**What is being asked**
Whatever the listing holds, output it without alteration.

**Records shown**

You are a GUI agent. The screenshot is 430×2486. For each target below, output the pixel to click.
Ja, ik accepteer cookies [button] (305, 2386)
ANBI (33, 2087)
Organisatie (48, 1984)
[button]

**Output of the task**
You are a GUI agent. The screenshot is 430×2486. For each target below, output the pixel to click.
Ja, ik accepteer cookies [button] (305, 2386)
ANBI (33, 2087)
Organisatie (48, 1984)
[button]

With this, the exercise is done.